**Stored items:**
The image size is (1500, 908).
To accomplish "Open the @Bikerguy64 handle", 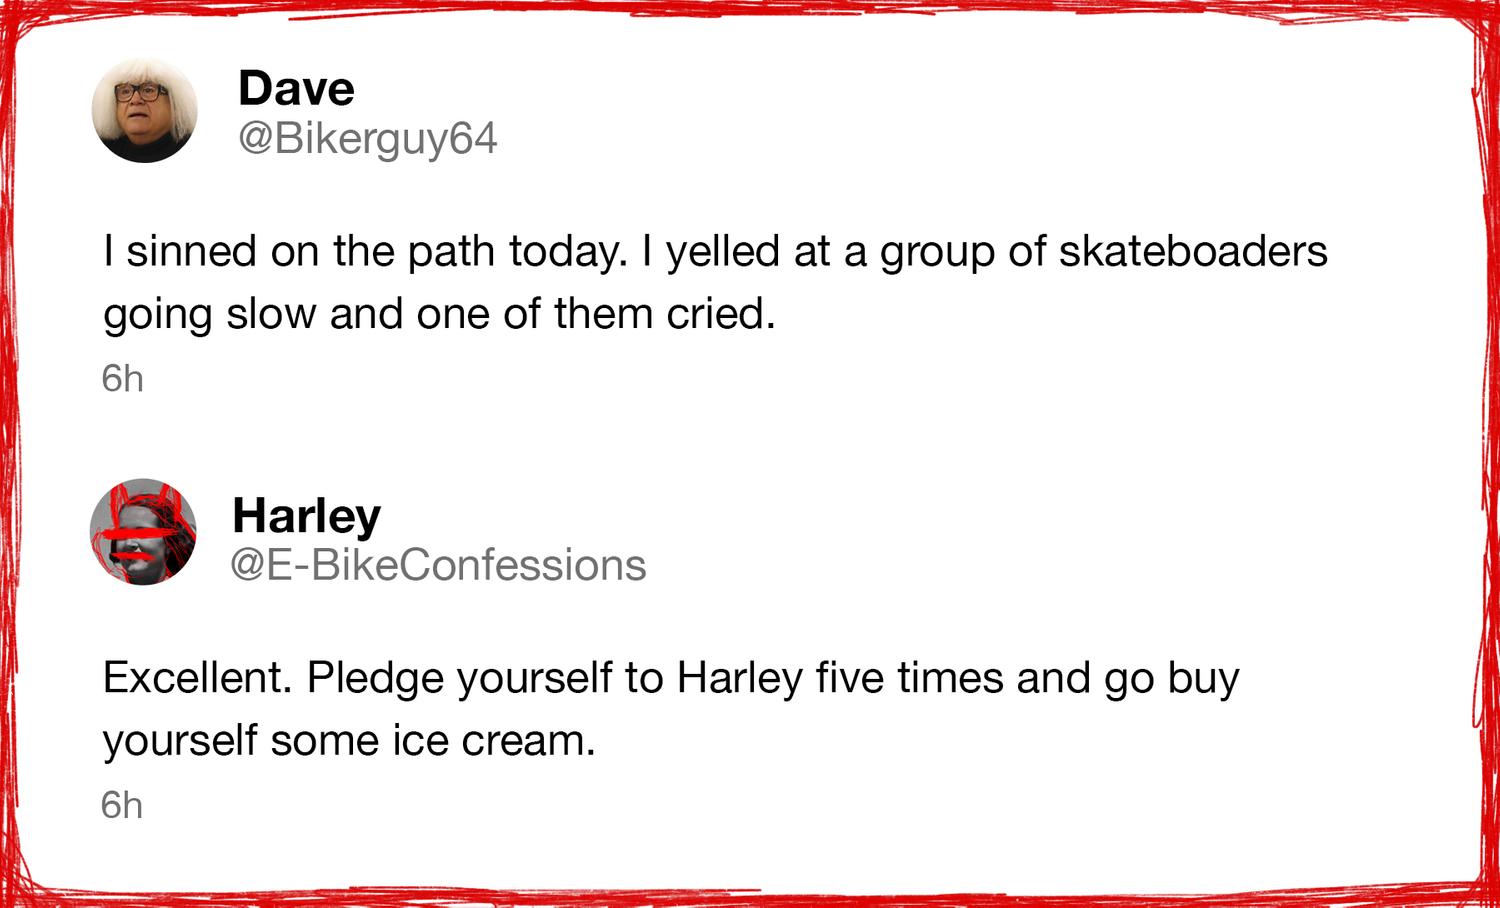I will coord(367,138).
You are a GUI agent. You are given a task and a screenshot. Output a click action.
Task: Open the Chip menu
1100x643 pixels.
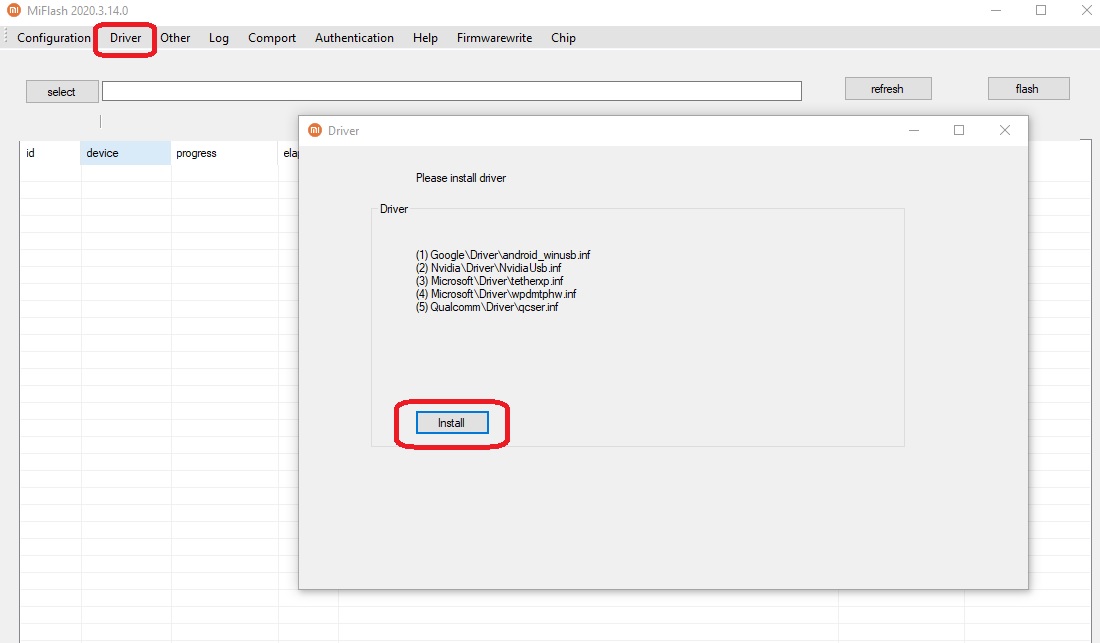pyautogui.click(x=563, y=38)
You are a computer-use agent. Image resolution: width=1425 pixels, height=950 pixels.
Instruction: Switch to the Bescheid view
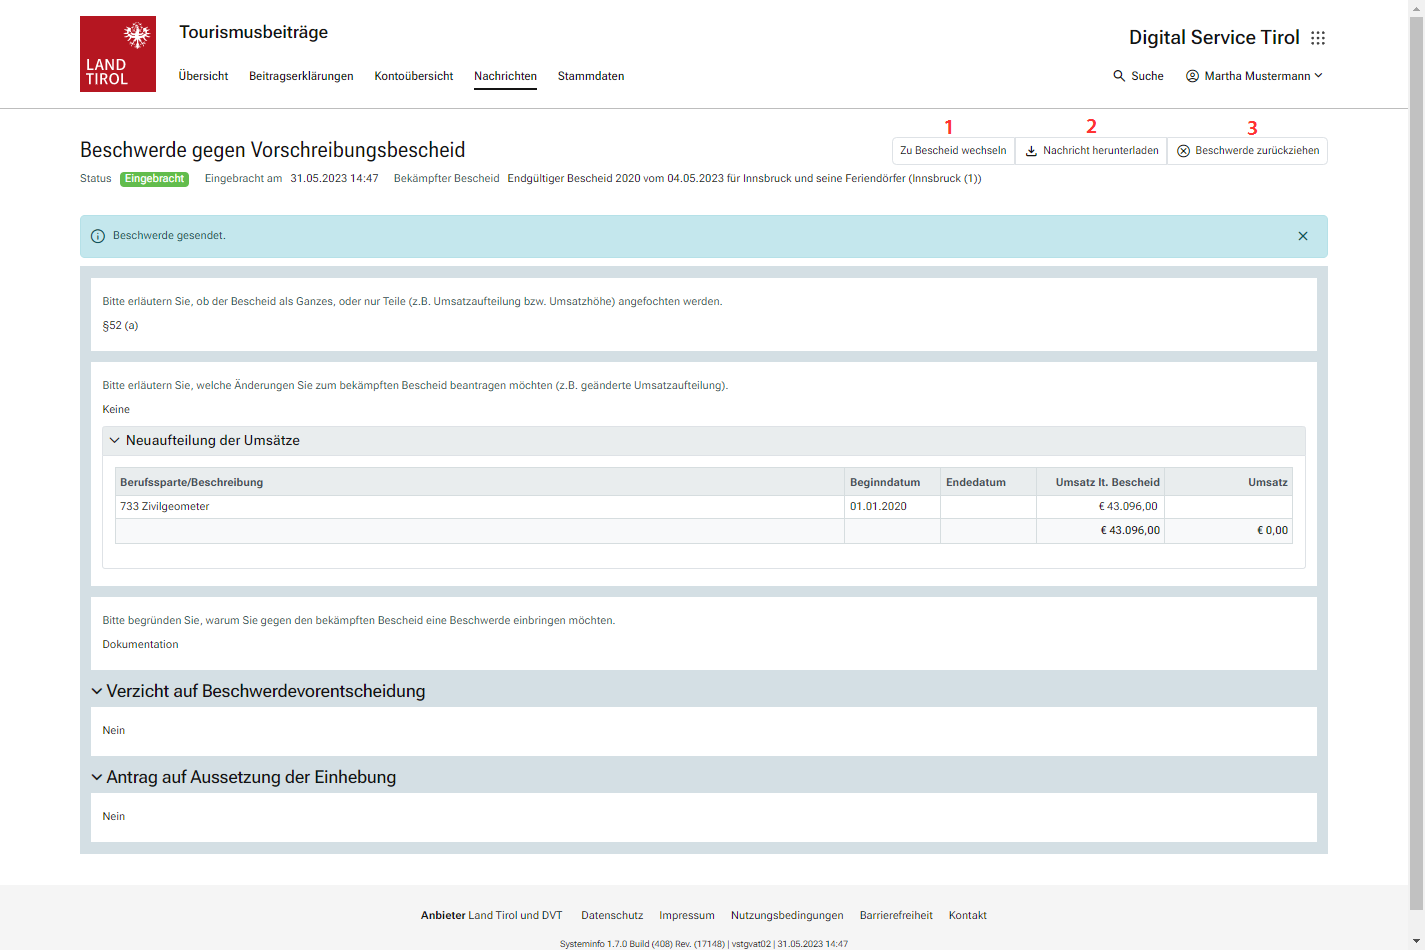953,151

**Problem description:**
Whenever a line of the records holds the string "agent", pick it out and copy it.

**Reply:**
You are a GUI agent. You are given a task and a screenshot. Output a click action.
You are a computer-use agent. Image resolution: width=1425 pixels, height=950 pixels.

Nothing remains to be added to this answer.